Challenges Faced by ESL Teachers
Budget restraints, Classroom Materials, Culture Shock, Language Gap
If you are teaching in the U.S., books and materials for ESL tend to be less expensive than if you are teaching ESL abroad. In many countries, students use photocopies of the school’s textbook, or buy one as a class and photocopy that book to share among the class.
You might know that this infringes upon the book publisher’s copyright infringements, but try convincing a classroom of young professionals in Prague to buy a textbook, and they will ask you what could possibly be wrong with the photocopied and nicely bound version of it that their firm’s secretary has specially made for them, and for free? Click for more about teaching English in Prague, the Czech Republic.
You might also hear something like this:
“We have to buy this book for this year, and then next year we have to buy another one, and we’ll never use it again anyways, so it’s better just to copy it.”
In this case, the company was paying for its employees to take mandatory English classes, so the apathy toward learning was a bit steep.
But if you are a responsible, devoted, concerned teacher, your will find a way and you will be able to come up with a creative solution to any budgetary limitations.
With younger classes, materials for arts and crafts and other projects can be taken from almost anywhere you look. Ask at local grocery stores for used boxes and cartons, collect old jars and bottles, use seeds and rocks, ask teacher friends for leftover supplies from their schools, or if you are still in the U.S. and preparing for your year of TESL abroad, ask your employer what materials will be available and bring anything from home to supplement that.
Find out if there is anything especially expensive there that you can bring more cheaply from home.

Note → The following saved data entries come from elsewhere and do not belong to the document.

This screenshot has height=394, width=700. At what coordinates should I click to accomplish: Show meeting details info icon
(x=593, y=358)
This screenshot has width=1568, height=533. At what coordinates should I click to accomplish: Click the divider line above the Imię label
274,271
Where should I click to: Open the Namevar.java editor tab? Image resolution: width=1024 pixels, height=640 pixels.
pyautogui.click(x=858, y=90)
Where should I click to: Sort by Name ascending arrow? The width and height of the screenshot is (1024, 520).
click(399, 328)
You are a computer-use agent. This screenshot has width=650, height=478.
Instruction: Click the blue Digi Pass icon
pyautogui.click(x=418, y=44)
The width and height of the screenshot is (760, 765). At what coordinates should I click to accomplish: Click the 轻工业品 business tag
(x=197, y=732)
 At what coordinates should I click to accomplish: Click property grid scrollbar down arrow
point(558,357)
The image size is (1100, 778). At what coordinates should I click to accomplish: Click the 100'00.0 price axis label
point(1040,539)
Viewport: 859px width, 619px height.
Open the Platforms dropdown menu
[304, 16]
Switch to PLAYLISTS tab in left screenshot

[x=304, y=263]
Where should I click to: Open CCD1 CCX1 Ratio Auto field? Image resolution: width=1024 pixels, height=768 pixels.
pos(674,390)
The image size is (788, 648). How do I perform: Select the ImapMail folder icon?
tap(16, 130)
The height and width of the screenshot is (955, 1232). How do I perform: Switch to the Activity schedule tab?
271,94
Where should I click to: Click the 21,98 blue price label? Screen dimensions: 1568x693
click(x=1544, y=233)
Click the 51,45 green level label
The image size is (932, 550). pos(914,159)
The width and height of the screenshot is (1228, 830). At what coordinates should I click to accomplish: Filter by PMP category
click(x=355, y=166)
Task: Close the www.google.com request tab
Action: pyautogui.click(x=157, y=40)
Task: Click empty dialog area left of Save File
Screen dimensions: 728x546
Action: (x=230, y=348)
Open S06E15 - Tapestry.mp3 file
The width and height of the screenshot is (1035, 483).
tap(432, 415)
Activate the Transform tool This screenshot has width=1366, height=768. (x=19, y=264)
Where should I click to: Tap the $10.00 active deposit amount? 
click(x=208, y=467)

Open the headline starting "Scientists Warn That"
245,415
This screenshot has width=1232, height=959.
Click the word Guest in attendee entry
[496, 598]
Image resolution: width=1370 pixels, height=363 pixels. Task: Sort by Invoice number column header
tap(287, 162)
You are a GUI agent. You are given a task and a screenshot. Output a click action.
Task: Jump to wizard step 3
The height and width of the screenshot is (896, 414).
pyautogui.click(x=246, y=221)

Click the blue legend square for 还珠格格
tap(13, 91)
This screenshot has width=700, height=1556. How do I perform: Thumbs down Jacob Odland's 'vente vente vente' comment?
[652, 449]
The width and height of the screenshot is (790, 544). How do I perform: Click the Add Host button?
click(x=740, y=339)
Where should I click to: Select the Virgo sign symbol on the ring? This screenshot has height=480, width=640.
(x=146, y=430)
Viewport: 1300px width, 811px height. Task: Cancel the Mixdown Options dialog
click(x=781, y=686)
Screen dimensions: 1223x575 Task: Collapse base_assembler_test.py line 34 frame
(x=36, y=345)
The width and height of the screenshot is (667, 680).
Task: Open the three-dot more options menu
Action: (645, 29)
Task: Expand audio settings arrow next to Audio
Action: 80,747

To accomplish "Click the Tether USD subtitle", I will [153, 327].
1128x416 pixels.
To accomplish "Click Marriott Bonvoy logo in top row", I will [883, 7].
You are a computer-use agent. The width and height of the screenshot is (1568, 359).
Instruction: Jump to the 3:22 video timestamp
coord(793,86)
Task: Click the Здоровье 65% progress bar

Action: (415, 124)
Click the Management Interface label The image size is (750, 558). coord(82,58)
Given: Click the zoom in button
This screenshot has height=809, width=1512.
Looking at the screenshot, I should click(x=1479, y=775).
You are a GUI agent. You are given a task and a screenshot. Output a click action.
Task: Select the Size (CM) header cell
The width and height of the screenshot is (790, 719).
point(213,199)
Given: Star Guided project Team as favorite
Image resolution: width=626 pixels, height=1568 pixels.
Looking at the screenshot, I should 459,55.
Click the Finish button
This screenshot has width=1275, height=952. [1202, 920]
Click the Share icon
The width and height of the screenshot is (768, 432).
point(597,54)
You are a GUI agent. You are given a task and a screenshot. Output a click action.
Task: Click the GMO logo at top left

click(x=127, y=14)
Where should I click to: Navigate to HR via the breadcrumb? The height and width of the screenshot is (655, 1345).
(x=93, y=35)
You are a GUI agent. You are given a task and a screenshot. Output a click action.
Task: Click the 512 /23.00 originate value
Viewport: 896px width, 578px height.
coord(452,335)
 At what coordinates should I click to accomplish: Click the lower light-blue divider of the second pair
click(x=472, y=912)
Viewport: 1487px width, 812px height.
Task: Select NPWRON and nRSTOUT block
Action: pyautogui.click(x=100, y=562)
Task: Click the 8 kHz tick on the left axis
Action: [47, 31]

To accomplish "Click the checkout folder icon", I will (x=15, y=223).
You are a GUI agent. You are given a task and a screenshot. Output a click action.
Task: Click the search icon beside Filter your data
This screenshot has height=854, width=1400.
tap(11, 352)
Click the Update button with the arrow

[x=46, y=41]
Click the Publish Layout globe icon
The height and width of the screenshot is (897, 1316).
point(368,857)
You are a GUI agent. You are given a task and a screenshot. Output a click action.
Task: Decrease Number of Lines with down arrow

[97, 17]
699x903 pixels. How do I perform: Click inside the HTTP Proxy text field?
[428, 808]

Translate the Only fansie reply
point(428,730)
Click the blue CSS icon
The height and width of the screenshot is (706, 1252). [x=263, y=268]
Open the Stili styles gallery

For example, something as simple as small brown paper bags (of the puppet making variety) are not available in eastern Europe, so be sure to stash a bunch of those in your suitcase if you are going to be working with the little ones.
No doubt, you will have to spend some time, from a few minutes to a few hours, depending on how thorough you care to be, on lesson plans. But also the school or language agency will ask you to regularly assess the students’ progress with a test or evaluation of some kind. It may or may not be up to you as to how this is done, but the results will need to be organized by you. Especially if you work for a school, you will be grading essays and worksheets and exams after class, so plan time at home or at a café for this.
Choosing a coursebook for your students, regardless of whether or not it will be bought or copied by them, is a fundamental challenge. If you are not teaching toward an exam, then see if you can ask other teachers in your school for advice on general books for your students’ level. Go to the local bookstores and see what you can find, do research on the Internet for ideas. Supplement the lessons and exercises in the book you finally do choose with worksheets, projects and games.
Some employers will have materials that you must use. This means you won’t have to worry about researching and selecting the perfect book for your class, but it can be restrictive if you are not excited by the contents and structure of the book. In this case, use your creativity and do some research to find ways to spice up and fatten up the lesson to make it more engaging and useful to your students. You will learn from their reactions very quickly as to which lessons work and which do not.